Quasisymmetric Maps, Doubling Measures, and Geometry of Banach Spaces

Banach 空间的拟对称映射、加倍测度和几何

• 批准号: 0913474
• 负责人: Leonid Kovalev
• 金额: $ 3.52万
• 依托单位: Syracuse University
• 依托单位国家: 美国
• 项目类别: Standard Grant
• 财政年份: 2008
• 资助国家: 美国
• 起止时间: 2008-07-31 至 2010-05-31
• 项目状态: 已结题
• 来源: https://www.nsf.gov/awardsearch/showAward?AWD_ID=0913474&HistoricalAwards=false
• 关键词: Quasisymmetric; Maps; Doubling; Measures; Geometry

This project brings together topics from geometric analysis, harmonic analysis, and nonlinear functional analysis. The concept that connects the three areas is the notion of an accretive map, which can be thought of as a far-reaching generalization of an increasing function of one real variable. Some of the problems to be addressed within the project are the following: (1) bi-Lipschitz equivalence of Euclidean spaces with nonsmooth conformal metrics, in particular with metrics defined by Riesz potentials; (2) construction of quasisymmetric maps as vector-valued potentials of possibly non-doubling measures; (3) geometric properties of measures that satisfy a stronger, isotropic form of the doubling condition; (4) uniform continuity and Lipschitz continuity of approximate duality maps in Banach spaces; (5) variants of the Beurling-Ahlfors extension theorem for accretive maps and for complex gradients of real-valued functions. A fundamental problem in geometry and analysis is to find a parametrization of a given metric space (i.e., a set with a notion of distance) that makes it possible to visualize the space and to understand its structure. (One practical situation in which this issue arises is the construction of flat maps of the mammalian cerebral cortex.) The Riemann mapping theorem provides a parametrization of a surface that preserves all angles but that can significantly distort distances between points. This distortion of distances can sometimes be reduced by a carefully chosen additional deformation of the flat region onto which the surface is mapped. Our current understanding of such deformations of Euclidean spaces is far from complete even in two dimensions. The principal investigator is interested in using accretive maps to shed new light on this subject. Under an accretive map a space can be significantly stretched or shrunk at multiple locations, but it is never rotated by more than a predetermined amount.

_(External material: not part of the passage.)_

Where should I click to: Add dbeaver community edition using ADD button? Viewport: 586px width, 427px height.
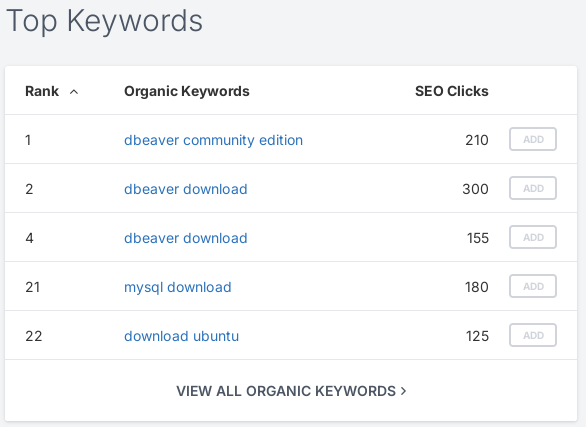(533, 139)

这个专题汇集了几何分析、调和分析和非线性泛函分析的主题。连接这三个领域的概念是增生映射的概念，它可以被认为是一个真实的变量的增函数的深远推广。该项目中要解决的一些问题如下：（1）具有非光滑共形度量的欧氏空间的双Lipschitz等价，特别是与Riesz势定义的度量;（2）作为可能非加倍测度的向量值势的拟对称映射的构造;（3）满足加倍条件的更强的各向同性形式的测度的几何性质;（4）Banach空间中近似对偶映射的一致连续性和Lipschitz连续性，（5）增生映射和实值函数复梯度的Beurling-Ahlfors扩张定理的变形. 几何和分析中的一个基本问题是找到给定度量空间的参数化（即，具有距离概念的集合），使得可以可视化空间并理解其结构。(One这个问题出现的实际情况是构建哺乳动物大脑皮层的平面图。黎曼映射定理提供了一个参数化的表面，保持所有的角度，但可以显着扭曲点之间的距离。这种距离的变形有时可以通过对映射表面的平坦区域进行仔细选择的附加变形来减少。我们目前对欧几里得空间的这种变形的理解甚至在二维空间中也远未完成。首席研究员有兴趣使用增生映射来阐明这个问题。在增生映射下，空间可以在多个位置显著地拉伸或收缩，但它的旋转永远不会超过预定的量。